How to Deal With Dry Mouth

One of the most challenging situations in dentistry is treating a patient with dry mouth. First it is important to recognize the functions of saliva in the mouth. 

Saliva is used to help digest our foods, protect our tissues, buffer the acids produced during eating, and wash the bacteria and food particles from our teeth. When saliva decreases, we find decay rates increase dramatically, dentures start to fit poorly and patients begin complaining of soreness in the mouth. It is absolutely critical you mention any of these maladies to your dentist so they can be treated accordingly. Many patients never link a sudden surge in dental work to their dry mouth until it is too late.

Dry mouth has a variety of sources:

  • Medications, antihistamines during allergy season, antidepressants, chemotherapy/radiation treatments. Approximately 400 medications are known to cause dry mouth. So it’s more common than most of us think.
  • Age. Over 65 years of age salivary gland function markedly diminishes with eyes, nostrils, and the mouth often drying out
  • Lack of hydration. Long runs, hours on the treadmill, and extensive periods of exercise can contribute to dry mouth.
  • Sleep. During our sleeping hours, the body greatly diminishes salivary flow because we are not eating anything. When we go to bed what is on our teeth when we fall asleep remains largely unchanged when we wake up. That is why the most important time of the day to brush and floss is right before we go to bed. Ideally, I recommend not rinsing, but instead spitting out the excess a few times and allowing the dry mouth to be used for our advantage by allowing the fluoride to stick on the teeth for a longer period of time.
  • Certain diseases such as Sjögren's syndrome, HIV, Parkinson's disease, Alzheimer's disease, rheumatoid arthritis and stroke can also contribute to dry mouth.

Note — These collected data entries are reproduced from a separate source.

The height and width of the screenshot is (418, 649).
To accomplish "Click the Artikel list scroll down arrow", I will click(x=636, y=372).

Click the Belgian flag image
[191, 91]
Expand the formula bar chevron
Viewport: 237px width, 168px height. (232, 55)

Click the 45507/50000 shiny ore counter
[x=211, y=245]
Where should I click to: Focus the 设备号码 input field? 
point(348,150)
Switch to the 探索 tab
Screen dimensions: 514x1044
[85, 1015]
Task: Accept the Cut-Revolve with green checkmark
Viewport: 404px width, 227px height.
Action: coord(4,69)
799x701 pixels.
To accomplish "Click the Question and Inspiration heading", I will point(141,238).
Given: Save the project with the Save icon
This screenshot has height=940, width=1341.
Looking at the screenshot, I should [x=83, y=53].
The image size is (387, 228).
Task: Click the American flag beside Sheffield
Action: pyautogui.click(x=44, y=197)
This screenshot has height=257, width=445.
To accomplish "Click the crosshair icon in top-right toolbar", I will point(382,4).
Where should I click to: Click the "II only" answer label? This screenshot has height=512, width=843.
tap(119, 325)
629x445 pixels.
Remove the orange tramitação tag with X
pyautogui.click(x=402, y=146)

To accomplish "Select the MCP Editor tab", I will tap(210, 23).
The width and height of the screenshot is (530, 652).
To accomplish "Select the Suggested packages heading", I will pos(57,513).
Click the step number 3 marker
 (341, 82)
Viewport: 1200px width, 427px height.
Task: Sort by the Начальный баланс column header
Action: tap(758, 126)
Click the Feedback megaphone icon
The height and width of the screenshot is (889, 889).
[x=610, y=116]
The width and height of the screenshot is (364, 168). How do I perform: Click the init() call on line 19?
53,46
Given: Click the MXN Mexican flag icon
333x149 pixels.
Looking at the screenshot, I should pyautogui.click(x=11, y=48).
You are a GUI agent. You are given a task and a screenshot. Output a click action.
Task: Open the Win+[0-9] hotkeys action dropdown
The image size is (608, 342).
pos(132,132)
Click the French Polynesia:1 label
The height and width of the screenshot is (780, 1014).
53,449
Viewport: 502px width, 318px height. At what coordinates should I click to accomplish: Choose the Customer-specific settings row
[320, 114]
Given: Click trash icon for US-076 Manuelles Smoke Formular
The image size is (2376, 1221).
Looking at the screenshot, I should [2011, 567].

Treatments can be very simple to very complex, but it’s important to first figure out the source of the problem. If it is allergy season, one can discontinue oral antihistamines and use nasal corticosteroids and antihistamine drops for the eyes instead. Sometimes you can change an antidepressant and that solves the problem. Sometimes just recommending the patient drink more water during the day works.

Over-the-counter products like Biotene and Oasis are good first steps for many. If that fails to solve the problem, prescription products like Evoxac may help to stimulate salivary flow. Sugar-free chewing gum with xylitol can also be used as a supplement.

In unusually difficult cases, MI Paste, or pHluorigel may do the trick. These products are available at most dentists’ office and can help with dry mouth by superhardening the teeth with fluoride and calcium while also making the pH more basic. Many dentists recommend thin trays that can be worn during night to really let it soak in the teeth to protect them. MI paste and pHluorigel also help with any sensitive teeth.

And there are some things you can do to help dry mouth. •Before retiring for the night, use a humidifier to make the mornings a little easier. This will keep the oral tissues from not drying out as much during sleep.

  • Avoid caffeine.
  • Quit smoking.

Many times the dry mouth goes away in a short time, depending on the cause. Other times it may be chronic. It’s not easy, but it can be done effectively. Just remember it is critically important that if you are suffering from dry mouth, consult your dentist who will be able to help you figure out the source of the problem and recommend treatment.